Por Dante Liano
Propongo un par de consideraciones a propósito de Javier Marías. La primera es que, en sus novelas, podría decirse que Marías efectuó una audaz operación literaria: el regreso a los orígenes del género. Es cosa sabida que la novela moderna nace en España, con el Quijote, y que una de las características de la novela tradicional era tomar la anécdota como pretexto para conectar con reflexiones a veces moralistas, a veces filosóficas. De allí que obras como el Guzmán de Alfarache combinen gustosas aventuras con pesadas consideraciones de corte filosófico-moral. La revolución moderna la realiza el Lazarillo, cuyo gusto por la anécdota hace desaparecer la tirada moralizante. Las Novelas ejemplares de Cervantes son “ejemplares” porque siguen el ejemplo del Lazarillo y, claro está, de la novelas italianas. Javier Marías, en cambio, en pleno siglo XX, regresa a la mezcla entre anécdota y ensayo. Sus obras están pobladas de numerosas reflexiones y su arte consiste en que jamás tales reflexiones resultan pesadas al lector. En realidad, logra un equilibrio tan perfecto que la lectura resulta atractiva y es muy difícil dejarla.
En una entrevista, un periodista le dice que tiene fama de “cascarrabias”. Marías se queda un poco desarmado ante la observación, y uno podría venir en su auxilio señalando que hay un malentendido. Lo que distingue a Marías de algunos escritores, sobre todo en la época contemporánea, es su intransigencia ética. La intransigencia comienza con el lector: Marías no sacrifica trama o prosa con tal de responder a las exigencias del mercado.

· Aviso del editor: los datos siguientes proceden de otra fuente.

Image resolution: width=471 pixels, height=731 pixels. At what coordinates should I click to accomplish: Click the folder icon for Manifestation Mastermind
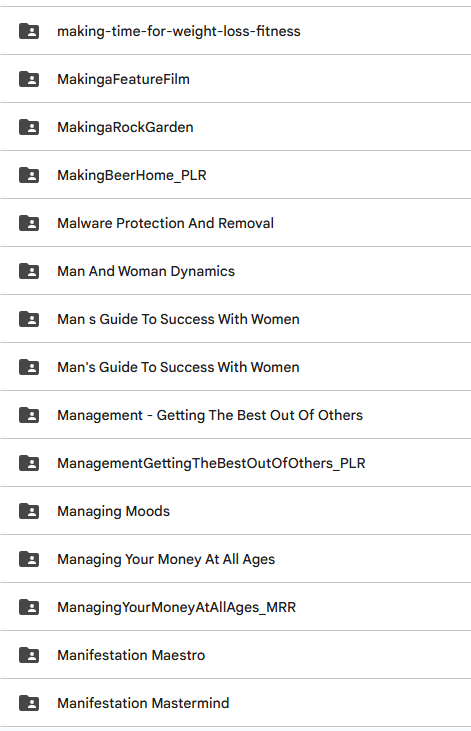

Muchas veces las editoriales sugieren temas, modos de escribir, estrategias para secundar los deseos de los lectores. Marías, en cambio, selecciona a sus lectores, les exige atención y dedicación: son largos sus párrafos, llenos de subordinadas, en una límpida consecución lógica que exige no perder el hilo del razonamiento. Cualquier cosa puede achacarse a Marías, menos la facilonería. Se distingue por una sólida irreverencia hacia los vicios, la corrupción y los negociados del poder político o económico. Nunca aceptó dinero del estado y por ello rechazó conferencias, viajes, premios (el ambicionado Cervantes) y prebendas. Solo aceptó formar parte de la Real Academia de la Lengua Española, después de haber rechazado, una vez, participar en ella. Muy difícil, para un artista cuya actividad recibe, a veces, el único premio del prestigio, no aceptar los homenajes oficiales. Tal intransigencia era hija de una rigurosa ética, basada en los principios de la modernidad liberal: igualdad, democracia, libertad. Como se puede observar, todo muy lejano del arte de la política. Y muy cerca de lo que debería ser un escritor: un representante inamovible de la conciencia de la sociedad.
Una cuestión, no secundaria y derivada de la anterior, es la concepción de la literatura como gesto artístico. Se dice que, en el Renacimiento, todos los grandes artistas que conocemos fueron, primero, aprendices en los talleres de maestros de renombre. Allí conocían, con humildad, los elementos fundamentales de las artes plásticas: durante un largo período, eran artesanos y solo cuando habían adquirido el dominio de los elementos fundamentales de su oficio, pasaban a ser considerados artistas. Marías fue artista en ese sentido: primero, el dominio de la artesanía literaria: originalidad en los sustantivos y adjetivos, propiedad y dominio de la lengua, inteligencia vigilante y lúcida al servicio de la escritura; solo después, la libertad de buscar, en la experimentación y el sondeo artístico, la plena expresión literaria. Esto es, ir más allá de la mera comunicación o del puro interés de la trama para profundizar, en los personajes, aquellos matices y ambigüedades típicas del ser humano. Sus personajes son prismáticos, llenos de aspectos contradictorios y angustiosos, más preguntas que respuestas. Lo mismo sucede con la lengua: Marías sondea en los meandros del lenguaje, para descubrir qué se esconde en las palabras que consideramos banales y repetidas, acostumbradas. Con ello, se trata de desvelar la realidad, hacer de la lectura una experiencia de vida, con relámpagos de genio que iluminan la conciencia y que desnudan la sociedad y sus mentiras.